= Sejm of 1611 =

The Sejm of 1611 was a meeting of the parliament of the Polish–Lithuanian Commonwealth, which took place in Warsaw between September 26 and November 9, 1611. It was called to analyze the ongoing war with Russia (see Polish–Muscovite War (1605–18)), and the recapture of the city of Smolensk (see Siege of Smolensk (1609–11)). Marshal of the Sejm was an official from Lwow, Jan Swoszowski.

During the session, King Sigismund III Vasa tried to promote a bill which introduced conscription, and to persuade the envoys that the war with Russia should be continued. The Sejm ordered extra taxes, but this was not enough to finance military effort of the Commonwealth: also, the king appropriated some of the tax money, to cover the cost of Siege of Smolensk, for which he paid with his private funds. No money was sent to the Commonwealth garrison stationed in the Moscow Kremlin.

On October 16, a Russian delegation came to Warsaw, asking the Sejm to immediately send Duke Wladyslaw to Moscow.

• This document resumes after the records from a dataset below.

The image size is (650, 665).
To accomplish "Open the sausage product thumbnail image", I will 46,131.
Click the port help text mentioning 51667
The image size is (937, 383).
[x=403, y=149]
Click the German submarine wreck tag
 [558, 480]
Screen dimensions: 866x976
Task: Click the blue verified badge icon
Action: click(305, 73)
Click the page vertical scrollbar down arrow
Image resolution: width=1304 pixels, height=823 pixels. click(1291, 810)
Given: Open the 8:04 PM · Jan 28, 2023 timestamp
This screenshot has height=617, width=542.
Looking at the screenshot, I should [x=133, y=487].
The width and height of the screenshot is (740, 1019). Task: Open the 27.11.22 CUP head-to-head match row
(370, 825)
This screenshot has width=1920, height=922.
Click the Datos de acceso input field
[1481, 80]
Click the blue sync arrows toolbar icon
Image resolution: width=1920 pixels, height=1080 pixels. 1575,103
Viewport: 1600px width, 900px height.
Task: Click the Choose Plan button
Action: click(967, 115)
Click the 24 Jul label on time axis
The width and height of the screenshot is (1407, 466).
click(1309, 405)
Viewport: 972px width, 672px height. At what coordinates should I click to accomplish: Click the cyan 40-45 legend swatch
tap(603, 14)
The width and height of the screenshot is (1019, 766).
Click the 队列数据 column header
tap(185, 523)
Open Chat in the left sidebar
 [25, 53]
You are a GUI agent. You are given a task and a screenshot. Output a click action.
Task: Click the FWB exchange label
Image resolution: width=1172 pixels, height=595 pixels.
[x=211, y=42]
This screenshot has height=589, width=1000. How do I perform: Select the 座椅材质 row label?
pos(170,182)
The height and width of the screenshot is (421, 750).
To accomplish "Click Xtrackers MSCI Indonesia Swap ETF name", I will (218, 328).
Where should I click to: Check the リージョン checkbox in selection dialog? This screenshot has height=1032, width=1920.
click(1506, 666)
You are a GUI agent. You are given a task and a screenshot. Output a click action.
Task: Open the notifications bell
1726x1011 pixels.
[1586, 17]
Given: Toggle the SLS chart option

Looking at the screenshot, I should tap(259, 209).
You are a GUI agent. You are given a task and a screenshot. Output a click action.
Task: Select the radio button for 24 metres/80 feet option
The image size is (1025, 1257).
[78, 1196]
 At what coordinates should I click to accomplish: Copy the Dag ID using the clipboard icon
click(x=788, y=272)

On October 29, Crown Hetman Stanislaw Zolkiewski made a triumphant entry into Warsaw, marching along Krakowskie Przedmiescie to the Royal Castle. Zolkiewski led with him Tsar Vasili IV of Russia, his brothers Dmitry and Ivan, as well as Russian military commander Mikhail Shein and Patriarch Philaret of Moscow. Zolkiewski gave a speech and then presented the Russian officials to the Polish Senate.